低氧微环境通过调控ENO1对甲状腺癌细胞代谢和恶性表型的影响及机制研究

The global incidence of thyroid carcinoma is rising rapidly, in many areas of China, it has entered the top five common female malignant tumors. And patients with locally advanced tumors have poor overall treatment results. Hypoxic tumor microenvironment is the fuel of tumor, which leads to malignant progression of disease by inhibiting apoptosis, resisting treatment, causing tumor metabolic reprogramming and enhancing metastasis. Enolase 1(ENO1), as a key enzyme in glycolysis, is a potential effective therapeutic target in the treatment of tumors. Previously, we found that ENO1 was significantly increased in thyroid cancer tissues, and the expression of ENO1 in cancer cells was increased under hypoxic condition. Knockdown of ENO1 inhibited the growth of tumor cells and cancer stem cell phenotype. Moreover, the genes involved in oxidative phosphorylation and metabolism were significantly changed. These indicated that ENO1 was closely related to the growth and progression of thyroid cancer. We aim to found the molecular mechanism of ENO1 to regulate thyroid cancer cell proliferation, metabolism and drug sensitivity under hypoxic tumor microenvironment. Thus confirmed that targeted ENO1 joint change hypoxic tumor microenvironment in the treatment of thyroid cancer. Proven ENO1 as a potential clinical predictor of thyroid carcinoma, providing clues for the diagnosis and treatment as well as prognosis of thyroid carcinoma.
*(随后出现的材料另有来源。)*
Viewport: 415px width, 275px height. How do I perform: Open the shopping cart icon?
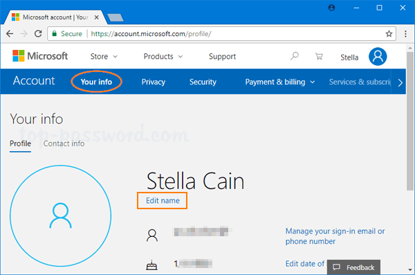tap(319, 56)
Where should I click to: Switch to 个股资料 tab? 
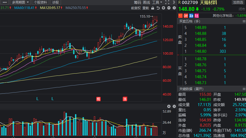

甲状腺癌全球发病率迅速攀升，目前我国许多地区已进入女性常见恶性肿瘤前五位，部分局部晚期患者总体治疗效果欠佳。低氧肿瘤微环境是驱动肿瘤的能源力量，通过抑制细胞凋亡、抵抗治疗致肿瘤代谢重编程和增强转移能力导致疾病的恶性进展。烯醇化酶1（ENO1）是糖酵解中的关键酶，是潜在的有效治疗靶点。前期我们发现ENO1在病人甲状腺癌组织中显著升高，低氧条件下细胞中ENO1的表达升高。敲低ENO1抑制肿瘤细胞的生长和肿瘤干细胞特性，且参与氧化磷酸化和代谢的基因发生显著变化，表明在ENO1与甲状腺癌肿瘤生长和恶性进展密切相关。我们旨在解决ENO1在低氧肿瘤微环境下是如何调控甲状腺癌细胞增殖、代谢和药物敏感性及其具体的分子机制这一科学问题，明确是否可通过靶向ENO1联合改变低氧肿瘤微环境治疗甲状腺癌，证明ENO1可作为一个潜在的临床预测甲状腺癌发生和恶性进展的关键指标，为甲状腺癌的诊疗预后预测提供新的线索。

近些年来，甲状腺癌全球发病率明显增加，北京市2016年数据显示，甲状腺癌已经成为女性发病率第三位的肿瘤。虽然多数甲状腺癌患者预后较好，但是局部晚期患者并不少见，数据显示约有13%的分化型甲状腺癌出现外侵，导致预后较差。即便目前甲状腺癌的首选治疗是根治性手术，但晚期甲状腺癌患者的手术治疗常常面临重要器官的切除（如喉、气管、食管），严重影响生活质量，迫切需要新的治疗方式。烯醇化酶1（ENO1）是糖酵解中的关键酶，是潜在的有效治疗靶点。本研究主要发现ENO1在病人甲状腺癌组织中显著升高。敲低ENO1可以抑制肿瘤细胞的生长和转移能力，抑制细胞周期进展，并诱导细胞凋亡；而过表达ENO1可以促进肿瘤细胞的生长和转移能力，促进细胞周期进展，并抑制细胞凋亡。并且干扰ENO1可以抑制甲状腺癌细胞的体内增殖能力。分子机制研究显示干扰ENO1可以下调CST家族基因的表达，包括CST1，CST4和CTSS等。后续研究发现干扰CST1和CTSS均可以抑制甲状腺癌细胞的增殖能力，并且通过功能回复实验显示ENO1通过CST1发挥作用。本研究表明ENO1及其下游基因CST1和CTSS与甲状腺癌肿瘤生长和恶性进展密切相关，证明ENO1可作为一个潜在的临床预测甲状腺癌发生和恶性进展的关键指标，为甲状腺癌的诊疗预后预测提供新的线索。针对这部分结果，我们也进行了相关临床研究，用于早期预测甲状腺微小乳头状癌是否可能出现侧颈部淋巴结转移，以及局部晚期甲状腺癌相关指标的表达是否与预后相关，以期将基础研究转化到临床应用中，对甲状腺微小乳头状癌以及局部晚期甲状腺癌的治疗提供新的依据。